Canada’s national museum of military historywith
- 3 millionArtifacts and items in its collection
- 500,000Visitors every year
- 2005Opened new location on Lebreton Flats
- #1Of 190 'Top things to do in Ottawa' (TripAdvisor 2015)
Fast Facts (PDF)
Dedicated to the education, preservation and remembrance of Canada’s military history, the Canadian War Museum also demonstrates a commitment to environmental sustainability. The Museum’s architectural theme, as reflected in its design, is regeneration:
While nature may be ravaged by human acts of war, it inevitably survives, regenerates and renews itself.
— Raymond Moriyama, architect
By fully integrating this theme into the building and landscape architecture through energy-efficient features, the use of recycled materials and a green roof, the Museum recognizes the harsh reality of war, yet offers hope that, like the regenerating landscape, Canadians will inherit a future free from conflict.
Located on LeBreton Flats, the Museum sits on land that once held houses, rail yards, flour mills, sawmills and other industries that were destroyed by a fire in 1900. Before the Museum’s construction could even begin, a remediation program “regenerated” the land by removing a large volume of contaminated soil. In 2003, the National Capital Commission started the LeBreton Flats remediation program, which involved digging down to bedrock and then treating and disposing of contaminated sections. The clean rock and rubble was crushed and reused for roadwork and other construction. By the end of the following year, construction of the Canadian War Museum began on the remediated site.
The selection of building materials also reflects the Museum’s sustainable design. From the copper taken from the roof of the Library of Parliament to the Museum’s carpets, recycled materials were used as much as possible. Energy efficiency was another critical factor in the choice of construction materials and energy systems. Concrete, noted for its high energy-efficiency, was the building’s main construction material. Because of its greater physical mass, a concrete structure resists interior temperature changes better than other materials when outdoor temperatures change, which reduces the load on mechanical heating and cooling systems. About 15 percent of the concrete is fly-ash cement, a by-product of coal-fired power plants. For every ton of fly-ash replacement, one less ton of carbon dioxide enters the atmosphere, reducing greenhouse gases that contribute to climate change.
The installation of an earth energy system further reduced the energy requirements for heating and cooling. This system uses water from the nearby Ottawa River. In summer, the system is used for cooling by pumping water into the condensing bundles of the building’s chillers to cool refrigerant. In winter, the water is used to heat up glycol in a heat exchanger. The warm glycol is then pumped through a liquid-to-air heat exchanger to warm the outside air that is brought into the building. The river water is also used for flushing toilets and for irrigating outside gardens, which reduces energy and water consumption.
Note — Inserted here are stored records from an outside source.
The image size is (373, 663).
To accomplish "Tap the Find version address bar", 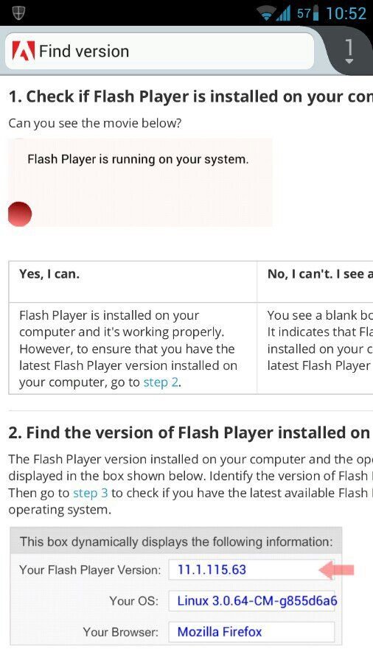I will click(160, 51).
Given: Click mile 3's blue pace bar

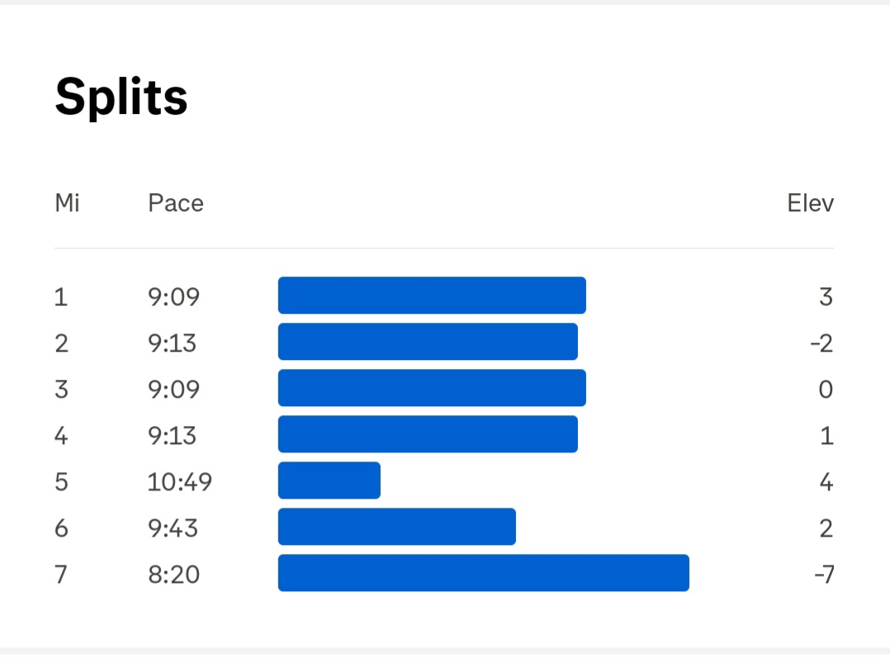Looking at the screenshot, I should pyautogui.click(x=432, y=388).
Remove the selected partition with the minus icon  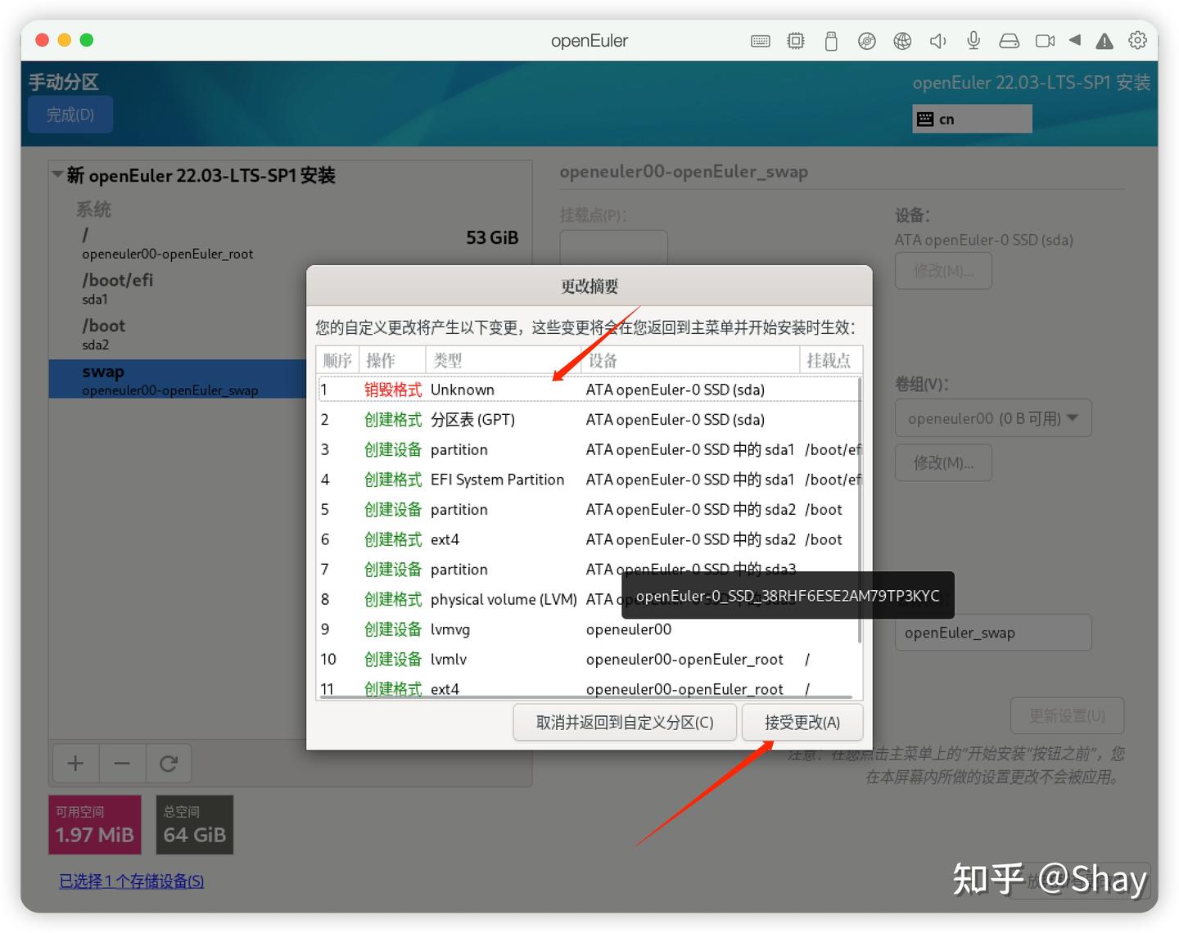click(122, 763)
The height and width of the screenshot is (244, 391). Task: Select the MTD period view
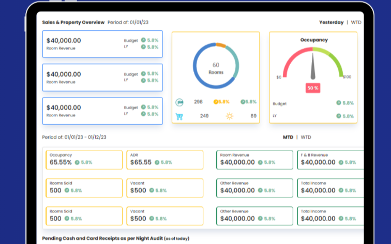tap(288, 138)
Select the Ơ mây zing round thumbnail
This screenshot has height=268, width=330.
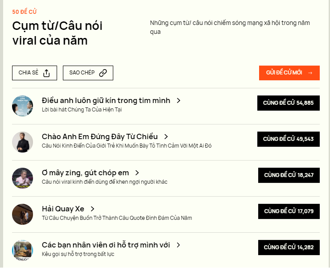click(22, 178)
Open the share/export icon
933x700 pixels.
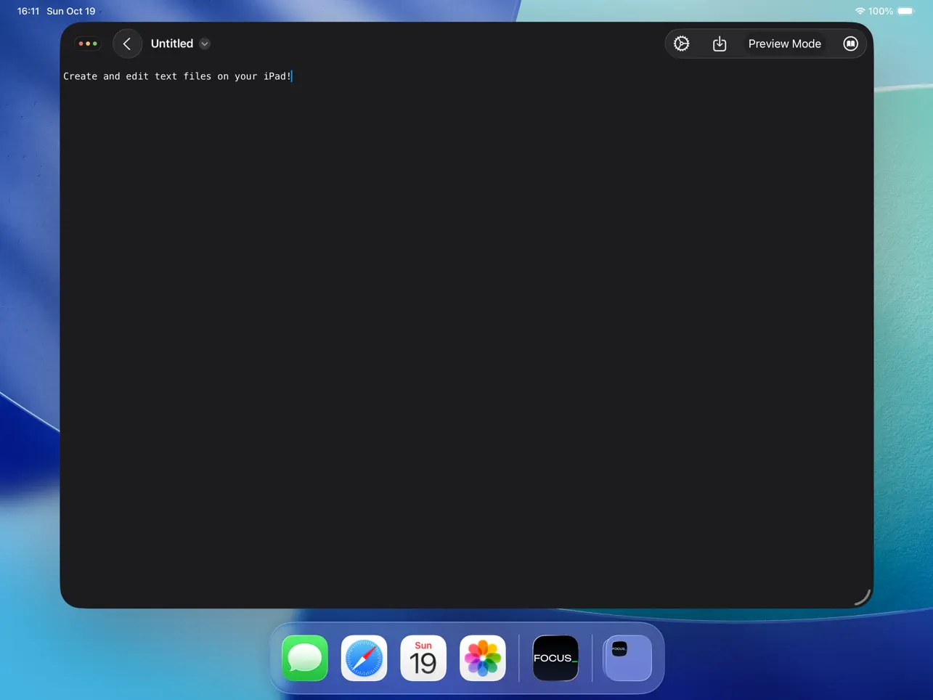pos(720,43)
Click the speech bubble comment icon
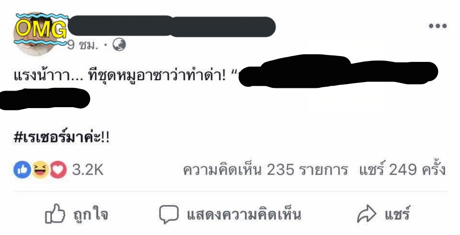This screenshot has width=460, height=235. [169, 214]

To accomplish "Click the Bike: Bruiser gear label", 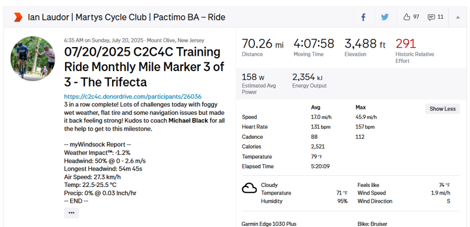I will point(372,224).
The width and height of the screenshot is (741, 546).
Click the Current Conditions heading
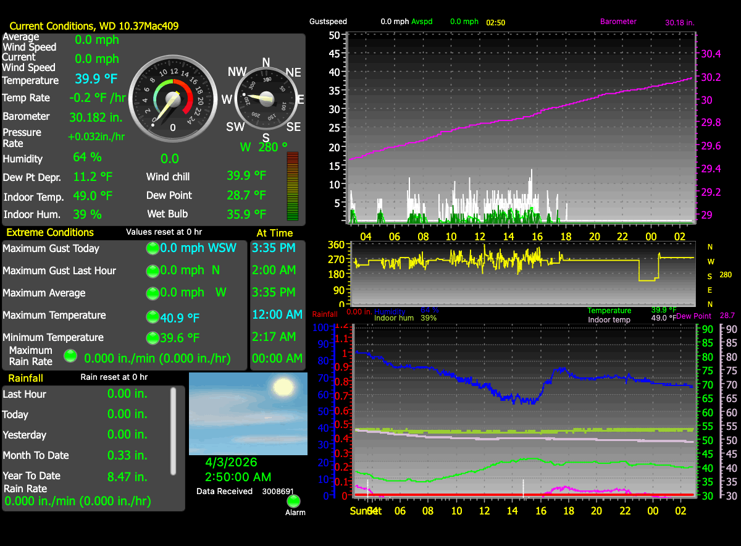click(94, 26)
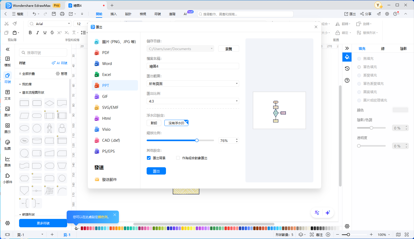
Task: Switch to the 插入 ribbon tab
Action: pos(113,14)
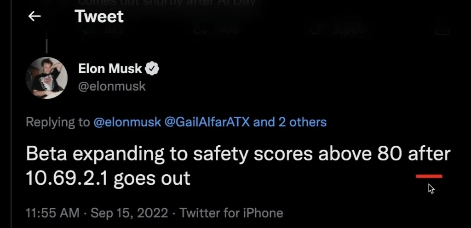Click the Tweet header title

pos(99,16)
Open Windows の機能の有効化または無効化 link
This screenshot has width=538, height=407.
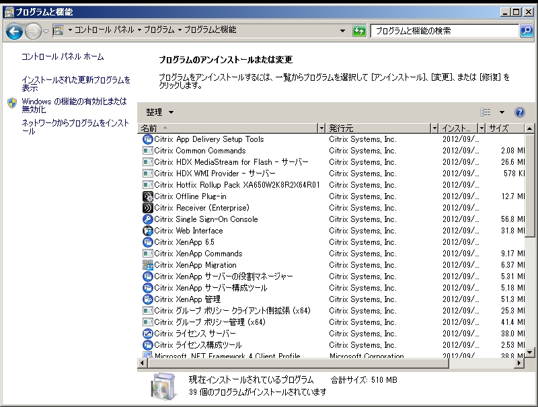click(x=73, y=104)

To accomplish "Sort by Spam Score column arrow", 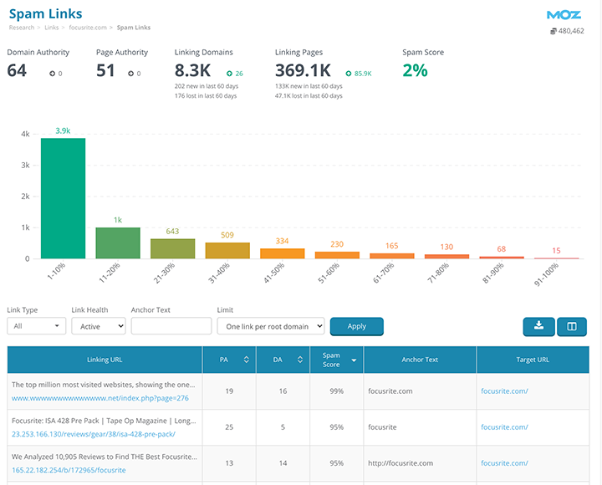I will click(354, 360).
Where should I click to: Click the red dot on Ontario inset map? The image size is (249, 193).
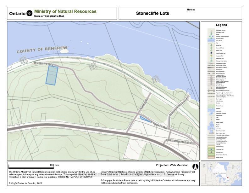click(x=228, y=178)
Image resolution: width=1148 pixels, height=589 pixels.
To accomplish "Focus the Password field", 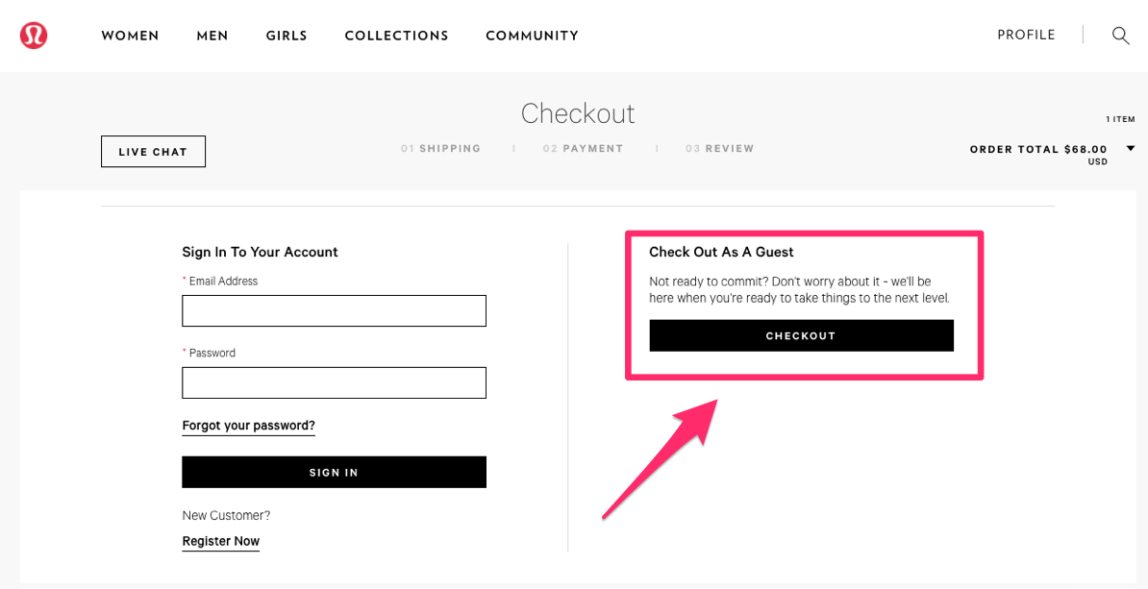I will coord(334,382).
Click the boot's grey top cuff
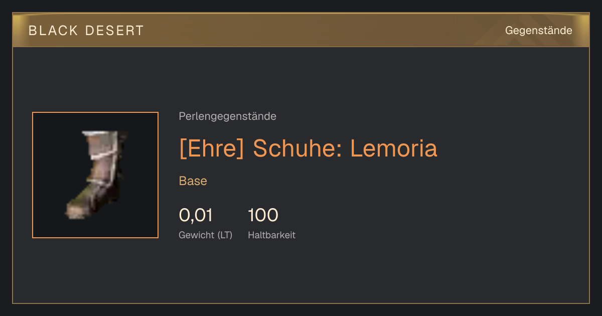Viewport: 602px width, 316px height. (x=103, y=135)
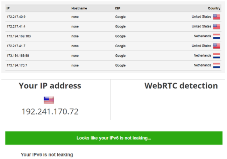Click the 'Your IPv6 is not leaking' text
This screenshot has width=227, height=159.
point(47,155)
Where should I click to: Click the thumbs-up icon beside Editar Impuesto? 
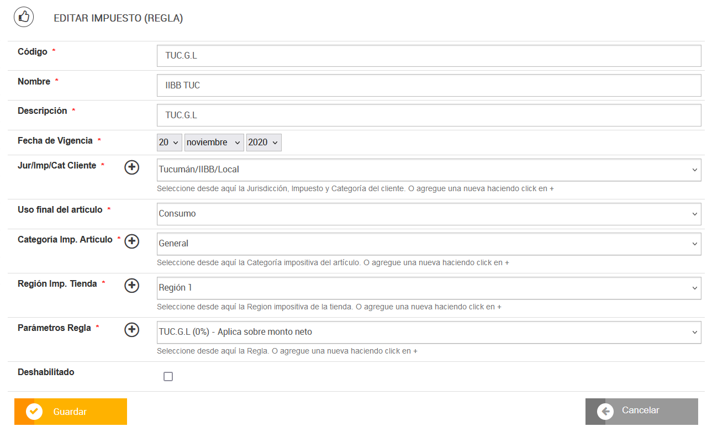coord(24,17)
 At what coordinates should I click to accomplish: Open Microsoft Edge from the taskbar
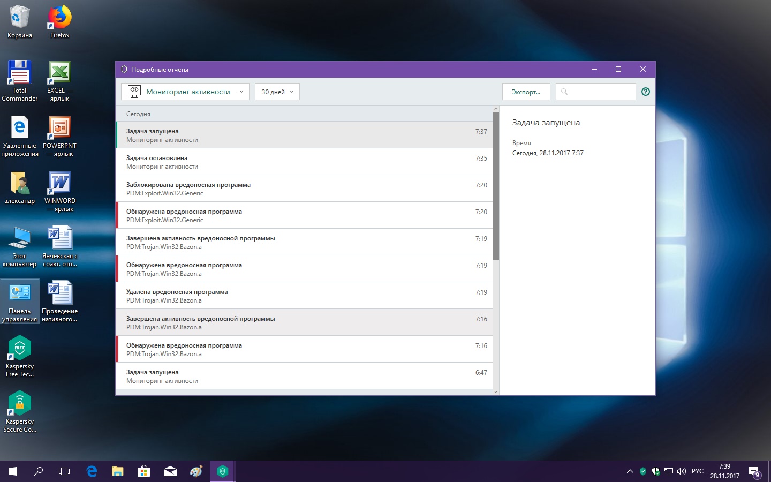coord(92,471)
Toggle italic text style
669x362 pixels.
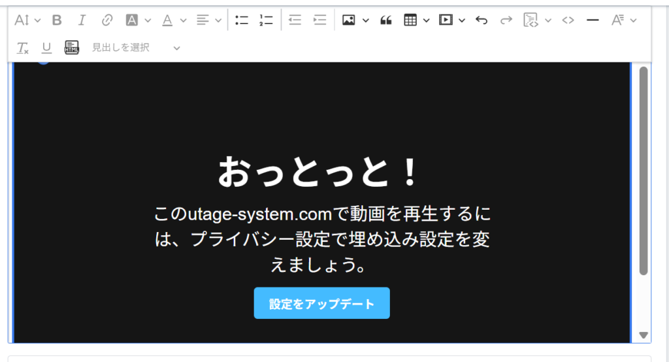coord(82,20)
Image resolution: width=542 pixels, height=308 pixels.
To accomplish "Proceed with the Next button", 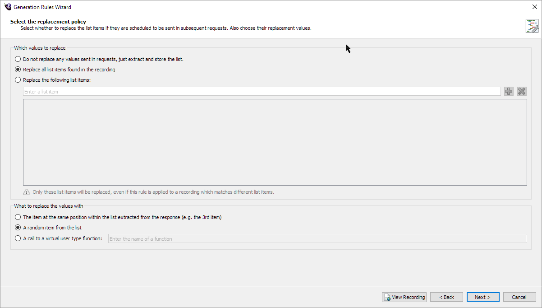I will tap(482, 297).
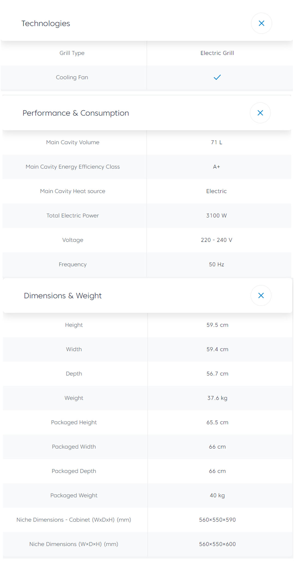
Task: Click the A+ energy efficiency value
Action: click(x=216, y=167)
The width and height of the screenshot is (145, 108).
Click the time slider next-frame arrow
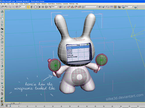(20, 103)
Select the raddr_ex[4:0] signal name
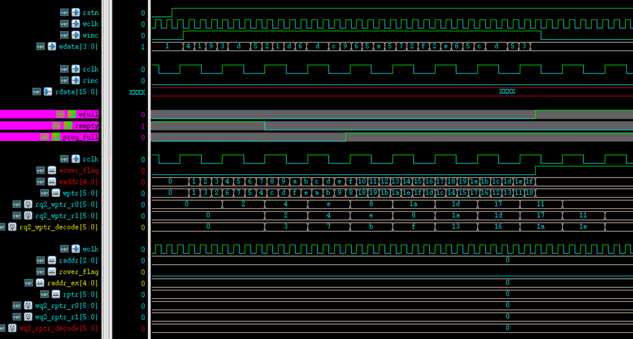Image resolution: width=633 pixels, height=339 pixels. (x=72, y=283)
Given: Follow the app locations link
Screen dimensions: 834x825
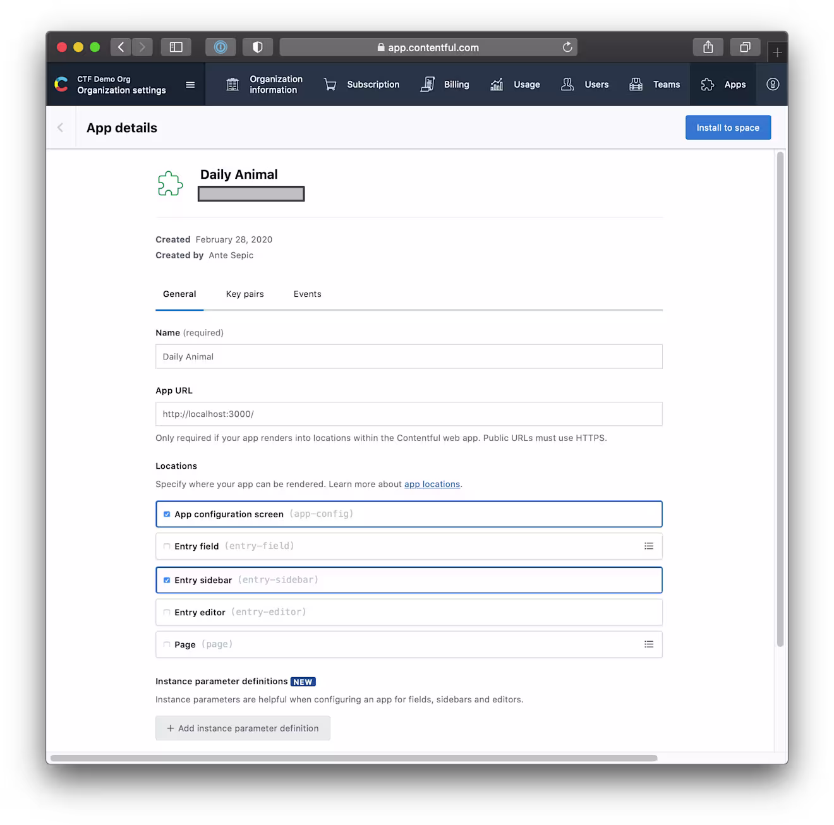Looking at the screenshot, I should click(x=432, y=485).
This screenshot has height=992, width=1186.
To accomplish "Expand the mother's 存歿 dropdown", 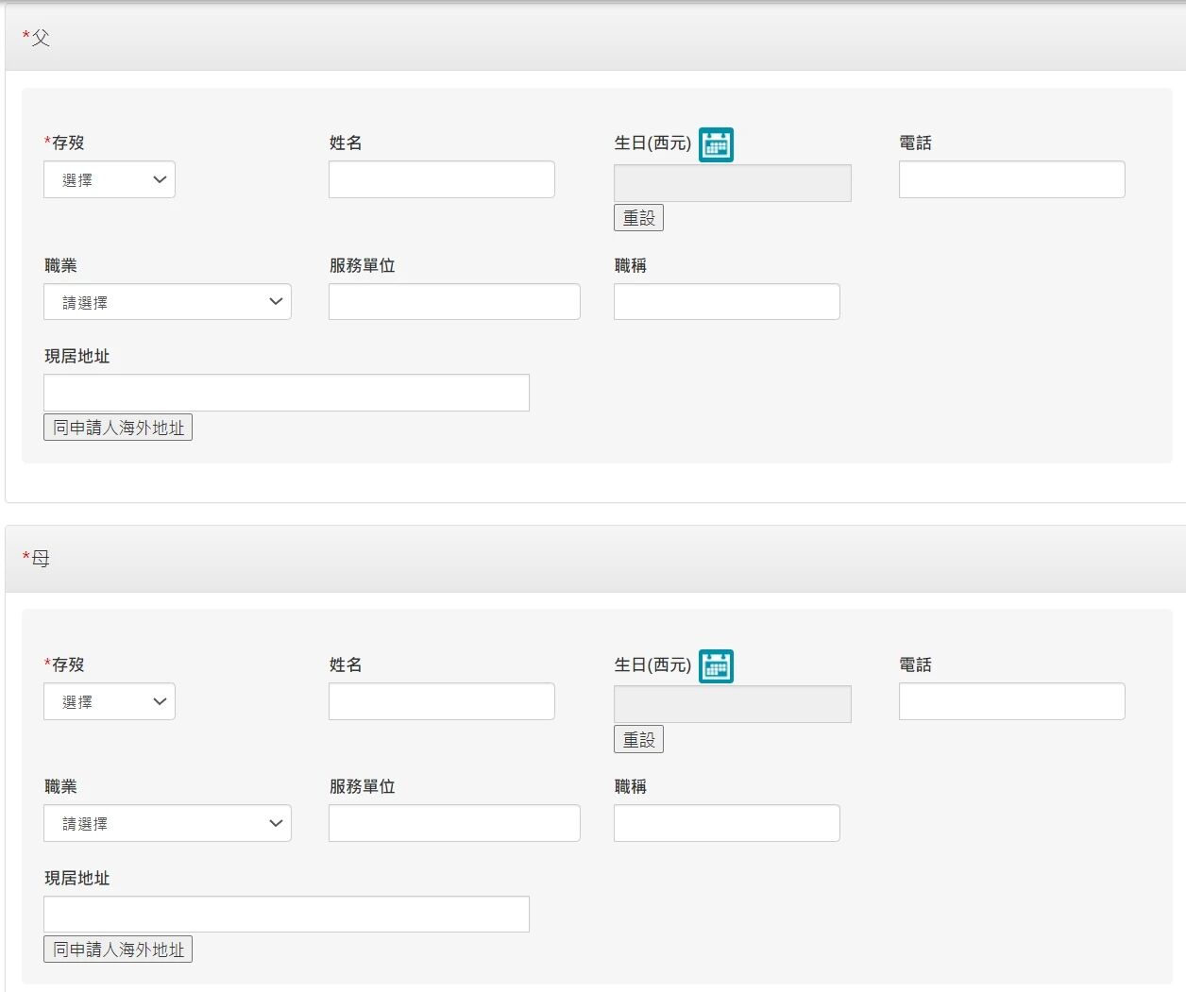I will [110, 701].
Other energy-efficient features include:
- occupancy sensors in support offices and support spaces and daylight sensors to reduce lighting levels in the lobby, large artifacts room and library;
- a direct digital controls system that efficiently controls space conditions and allows equipment operation to be optimally scheduled; and
- fluorescent lamps as the primary light source throughout non-public areas, and the use of low-wattage metal halide and fluorescent lamps instead of incandescent sources in exhibits.
The Green Roof
Perhaps the Museum’s most interesting environmental feature is its green roof — at 10,684 square metres, one of the largest of its kind in North America. Covered in the same tall-grass species that grow along the Ottawa River, the roof is actually a self-sustaining ecosystem that requires minimal maintenance. The plants help “clean” the air of smog and air pollution. The roof includes a 300 millimetre mix of soil and retention board that can hold up to 720,000 litres of storm water. The combined green roof features help provide additional insulation to reduce energy loss while moderating any urban heat island effect as the plants help cool and clean the air above the building.